Let's download a pretrained model directly from the HuggingFace hub and optimize
it:
.. code-block:: python
import torch
from transformers import BertTokenizer, BertModel
# Copy pasted from here https://huggingface.co/bert-base-uncased
tokenizer = BertTokenizer.from_pretrained('bert-base-uncased')
model = BertModel.from_pretrained("bert-base-uncased").to(device="cuda:0")
model = torch.compile(model, backend="inductor") # This is the only line of code that we changed
text = "Replace me by any text you'd like."
encoded_input = tokenizer(text, return_tensors='pt').to(device="cuda:0")
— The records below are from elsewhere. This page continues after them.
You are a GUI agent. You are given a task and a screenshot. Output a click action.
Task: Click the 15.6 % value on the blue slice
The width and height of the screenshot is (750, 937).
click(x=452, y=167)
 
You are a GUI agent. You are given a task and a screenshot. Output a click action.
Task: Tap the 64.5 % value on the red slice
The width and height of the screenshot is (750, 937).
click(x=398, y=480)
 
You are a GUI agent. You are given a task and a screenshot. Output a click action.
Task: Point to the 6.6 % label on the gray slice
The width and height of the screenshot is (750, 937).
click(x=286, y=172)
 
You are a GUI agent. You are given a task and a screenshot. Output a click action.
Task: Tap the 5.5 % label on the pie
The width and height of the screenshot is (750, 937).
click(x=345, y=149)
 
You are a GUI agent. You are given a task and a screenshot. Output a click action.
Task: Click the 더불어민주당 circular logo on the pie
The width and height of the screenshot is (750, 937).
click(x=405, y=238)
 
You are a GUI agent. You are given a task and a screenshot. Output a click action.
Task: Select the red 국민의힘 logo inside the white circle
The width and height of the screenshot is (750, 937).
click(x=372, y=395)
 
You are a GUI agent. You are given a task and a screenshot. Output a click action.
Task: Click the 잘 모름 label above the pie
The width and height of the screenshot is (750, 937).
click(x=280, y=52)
output = model(**encoded_input)
If you remove the ``to(device="cuda:0")`` from the model and
``encoded_input``, then Triton will generate C++ kernels that will be
optimized for running on your CPU. You can inspect both Triton or C++
kernels for BERT. They are more complex than the trigonometry
example we tried above but you can similarly skim through it and see if you
understand how PyTorch works.
Similarly, lets try out a TIMM example:
.. code-block:: python
import timm
import torch
model = timm.create_model('resnext101_32x8d', pretrained=True, num_classes=2)
opt_model = torch.compile(model, backend="inductor")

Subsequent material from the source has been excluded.